FORTY-THREE

I SPENT THE EVENING IN A STUDIO in the consulate’s subbasement, along with Jude. The Spooks holo’d us reading, walking around, climbing stairs. Then we did it all again wearing different clothes. The next morning the Spooks snuck us out of the consulate using a Cold War shell game with hats, dark glasses, and similarly clothed doubles. The surveillance Ferrents, who, like other Tressens, were barely accustomed to tintype photographs, would see our holos through windows or in the courtyard and be fooled into thinking we were still in the consulate.

Disguised as a fishmonger, authentic down to the smell, I arrived at a tenement apartment in the old town before Jude. The apartment was furnished with one bentwood chair and an equally talkative, stubbled Iridian resistance bodyguard armed with a kitchen knife.

Ten minutes later, Jude, in coveralls over his civvies, carrying a merchant’s basket of bread, stepped through the apartment door.
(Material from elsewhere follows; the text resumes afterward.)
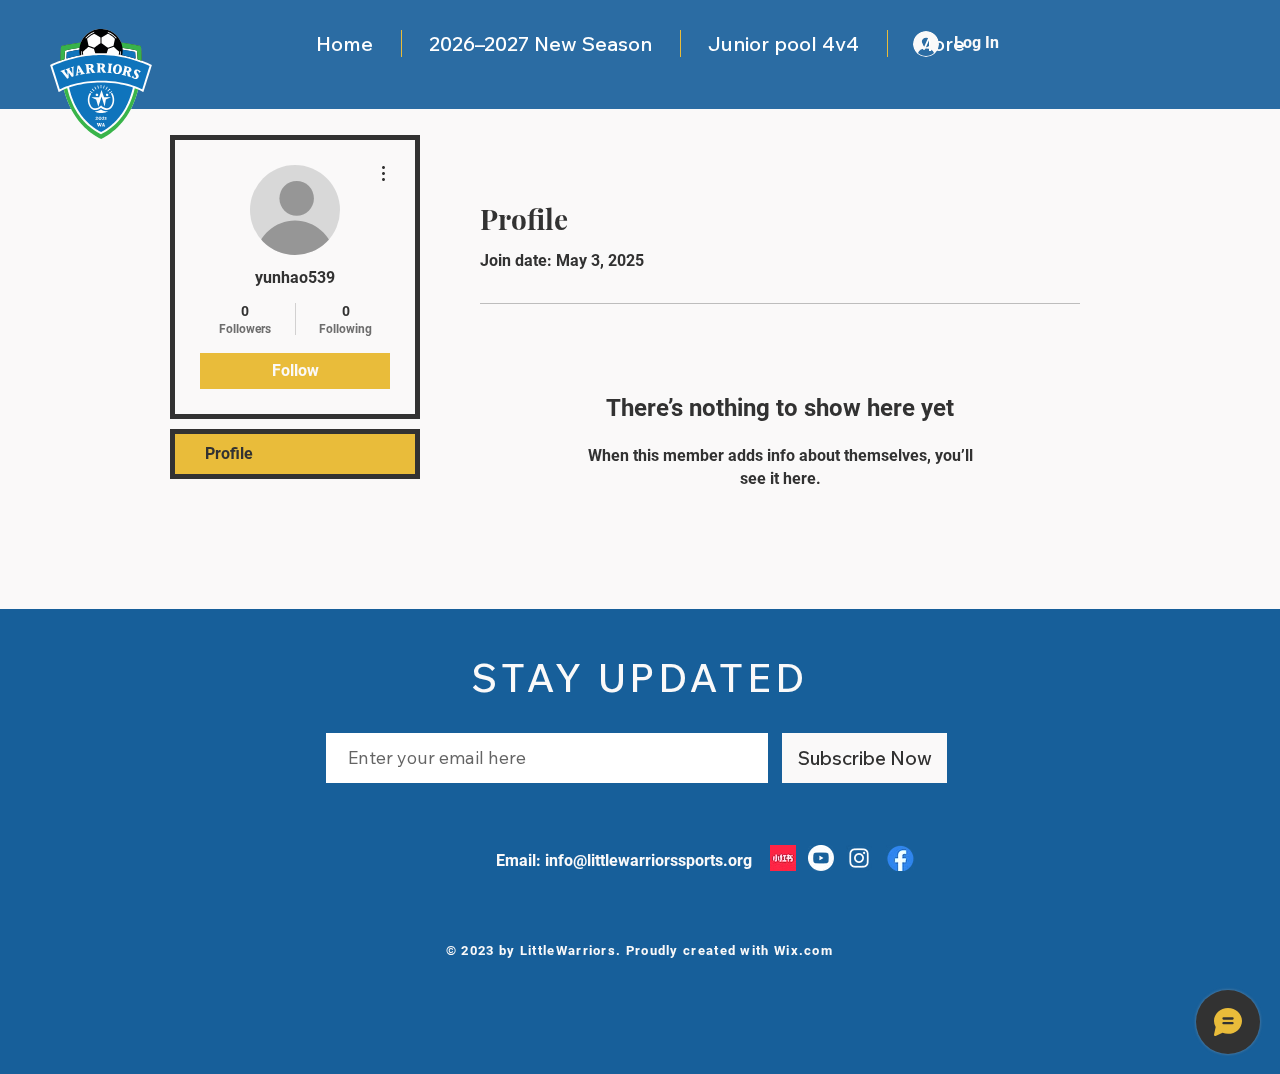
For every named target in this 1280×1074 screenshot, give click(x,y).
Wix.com (803, 950)
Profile (229, 453)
As the silent Iridian stepped around him to leave, Jude held out the basket. “For your family.”

The man stared at the basket, then at Jude. “If my family was alive, I wouldn’t risk this. You two stay put and shut up.”

Jude frowned as he watched the man go.

“Still think the RS is just restoring order?”

Jude double-locked the door, then stepped alongside me. After a minute, he wrinkled his nose. “You stink.”

After sunset, another resistance fighter, this one, young and holo-star handsome, gave us coats to wear, then drove us toward the coast in the backseat of a custom-bodied phaeton, top up against the cool night. Sometime in the next couple hours we would cross what had until the Armistice been the Tressen-Iridian border, and would thereafter roll through what had until recently been the Unified Duchies of Iridia. I nodded off, leaning against the phaeton’s padded-leather door frame.

Two hours later, brake squeal snapped me awake.